Il comprend que Québec doive évaluer divers scénarios à la suite des critiques essuyées ces dernières années. Mais il ne voit pas comment la privatisation pourrait se faire. «Tu fais quoi avec les succursales ? Avec les baux de 10-15 ans ? Avec les 7000 employés ? Ça provoquerait une révolution sociale. On pense que les étudiants ont fait du grabuge avec leurs carrés rouges...»

Celui qui a dirigé la SAQ de 1998 à 2002 rappelle qu'après des questionnements semblables, l'Ontario et la Nouvelle-Écosse ont maintenu leurs monopoles. «Qu'on foute donc la paix à la SAQ. La privatiser serait une grande erreur.»

Mise en marché «à l'envers»

Étant «l'un des rares» à avoir vendu de l'alcool à la fois pour le privé et le public, Gaétan Frigon estime être bien placé pour comparer les deux approches. À son avis, le privé est meilleur «dans tout, sauf le vin».

Car le vin requiert une «mise en marché à l'envers», résume l'homme qui aura 77 ans en avril. «Il ne faut pas faire de choix en fonction des fournisseurs, mais uniquement en fonction des consommateurs, car il n'y a pas deux vins pareils.» La vente d'espace sur les rayons, par exemple, est la pire chose à faire pour tuer le marché, croit-il. Seuls les gros fournisseurs ont les moyens de payer, ce qui réduit le choix offert.

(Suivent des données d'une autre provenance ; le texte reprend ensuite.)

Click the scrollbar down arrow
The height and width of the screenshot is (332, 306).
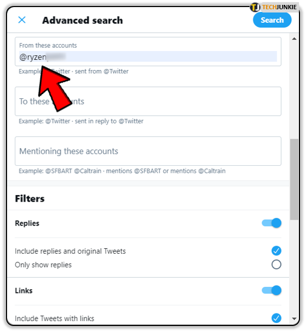(294, 318)
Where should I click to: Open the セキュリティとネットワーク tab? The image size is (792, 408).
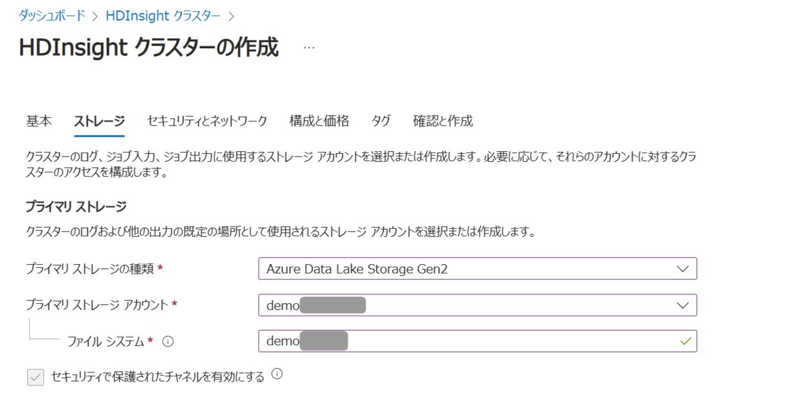click(207, 121)
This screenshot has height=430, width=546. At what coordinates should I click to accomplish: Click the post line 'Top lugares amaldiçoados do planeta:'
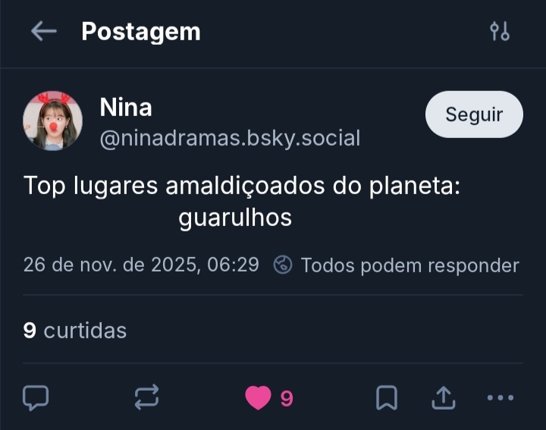(x=242, y=185)
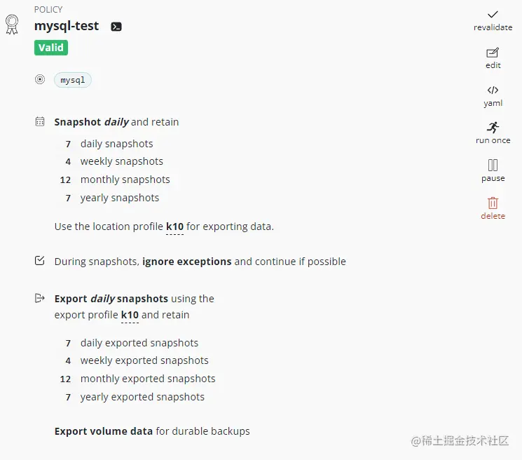This screenshot has width=522, height=460.
Task: Click the target icon beside mysql tag
Action: pos(40,79)
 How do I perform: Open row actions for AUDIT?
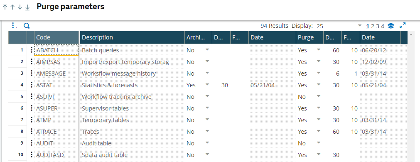pyautogui.click(x=31, y=143)
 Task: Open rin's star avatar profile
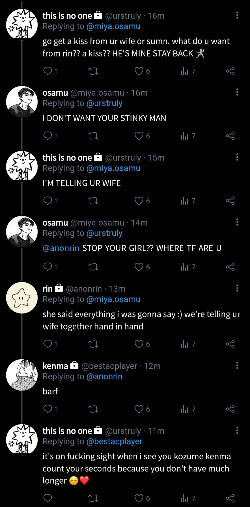point(22,298)
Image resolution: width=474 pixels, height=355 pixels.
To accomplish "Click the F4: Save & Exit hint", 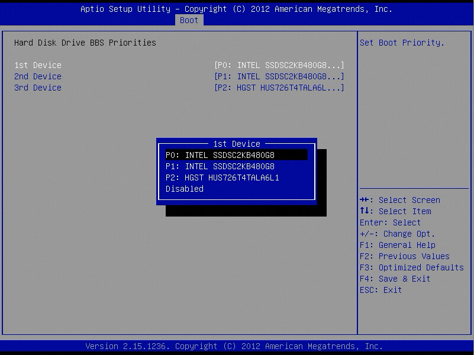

Pour étayer ses dires, il raconte l'histoire du cidre. «Quand le privé a eu le droit de vendre de l'alcool, il a toujours "fuckaillé" ça. Dans les années 70, les épiciers ont pu vendre du cidre. Ils vendaient l'espace sur les étagères, ils exigeaient des caisses gratuites, des rabais en dessous de la table. Ça a duré trois ou quatre ans, ils ont tué le marché et ils n'en vendent plus.»